Wednesday, April 28, 2010

Pio Pio owner slapped with Dept of Labor lawsuit

From Crain's:

A Peruvian restaurant chain, Pio Pio, is being sued by nine former workers for alleged labor law violations—less than two years after it paid out $287,713 to settle a lawsuit filed by the U.S. Department of Labor, in which it was charged with failure to pay minimum wage, overtime and abide by record keeping laws.
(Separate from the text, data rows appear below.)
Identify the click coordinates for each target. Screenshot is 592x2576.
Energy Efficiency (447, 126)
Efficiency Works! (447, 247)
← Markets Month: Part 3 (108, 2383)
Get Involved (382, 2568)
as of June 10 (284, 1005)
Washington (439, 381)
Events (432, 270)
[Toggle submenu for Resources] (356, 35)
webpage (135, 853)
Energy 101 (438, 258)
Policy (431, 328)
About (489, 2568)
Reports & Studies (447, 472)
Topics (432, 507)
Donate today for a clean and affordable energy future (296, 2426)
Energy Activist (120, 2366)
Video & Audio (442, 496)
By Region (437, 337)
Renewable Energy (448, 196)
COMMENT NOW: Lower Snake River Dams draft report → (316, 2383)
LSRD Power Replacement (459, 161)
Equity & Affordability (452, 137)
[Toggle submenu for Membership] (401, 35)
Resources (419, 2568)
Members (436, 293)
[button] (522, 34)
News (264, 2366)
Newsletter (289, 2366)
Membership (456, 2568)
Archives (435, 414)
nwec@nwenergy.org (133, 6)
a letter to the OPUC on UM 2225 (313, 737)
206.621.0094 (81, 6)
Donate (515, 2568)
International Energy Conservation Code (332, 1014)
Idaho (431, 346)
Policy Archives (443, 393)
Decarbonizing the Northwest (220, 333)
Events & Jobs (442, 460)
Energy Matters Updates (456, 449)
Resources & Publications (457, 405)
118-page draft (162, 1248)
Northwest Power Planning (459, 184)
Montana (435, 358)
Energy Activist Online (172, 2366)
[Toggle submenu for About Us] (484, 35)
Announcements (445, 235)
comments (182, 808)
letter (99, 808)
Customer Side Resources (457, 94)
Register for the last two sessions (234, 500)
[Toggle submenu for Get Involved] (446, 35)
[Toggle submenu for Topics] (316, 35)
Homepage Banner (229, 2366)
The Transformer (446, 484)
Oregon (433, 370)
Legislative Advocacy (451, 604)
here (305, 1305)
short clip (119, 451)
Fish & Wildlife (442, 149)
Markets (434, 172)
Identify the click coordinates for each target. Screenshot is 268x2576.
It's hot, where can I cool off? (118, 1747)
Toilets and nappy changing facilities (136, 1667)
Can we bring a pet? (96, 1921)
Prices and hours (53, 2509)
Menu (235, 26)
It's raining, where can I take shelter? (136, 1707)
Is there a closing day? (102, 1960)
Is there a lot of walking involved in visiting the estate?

There are eight Pio Pio restaurants in Queens, Manhattan and the Bronx and the latest lawsuit claims that six of the eateries ran afoul of a number of labor laws, including not paying workers their full tip earnings, paying non-tipped workers from a tip pool and docking workers' pay when mistakes occur such as breakage of plates and glasses. The complaint also alleges minimum wage and overtime violations.

5 comments:

Anonymous said...

If it is still opened, then the food must be good.

LibertyBoyNYC said...

The chicken is pretty good, and the aji (sp) is very good - two kinds, you have to ask for the garlic one. The rest of the stuff you can get anywhere - avocado salads and salchipapas you can get at Pollos Mario or any of dozen other S. American places. It's their market presence that draws customers, good geography, the restaurants are nice to look at, and their food is consistent. Unfortunately they shoehorn you into tables and the service is bad. Now we all know why. I wonder how viable the operation will become now that they have to actually pay their workers.

faster340 said...

Wow the chicken and their sauce is awesome. I have been here numerous times.

Anonymous said...

The food is awesome, but the guy at the front seems like a jerk. He never smiles, don't know if he's the owner or just one of the workers

Anonymous said...

Regardless of what the food is like or what their labor practices are, this restaurant - at least the one on Northern Blvd. in Jackson Heights - is a bad neighbor. When it renovated the space it's in, it took over part of the alley behind it to create an outdoor dining area. Fine, except that one wall of that space is the side of an apartment building, and some of the tables are as little as five feet from people's bedroom windows. The restaurant's customers have a way of being noisy, especially when they have live music, yelling and cheering, sometimes until around midnight (thank heaven, they close at midnight). The police (and the Department of Environmental Protection and the local City Councilmember and the Community Board and the Public Advocate's office) have been called many times but somehow they always seem to find that "no violation was observed." People have actually moved out of the apartment building because the restaurant made life in it intolerable. The city's noise law is great on paper but is meaningless unless it's enforced. A very crappy situation, and the city does nothing about it. The restaurant and the city are creating an incentive to leave the city, to turn it over to the savages.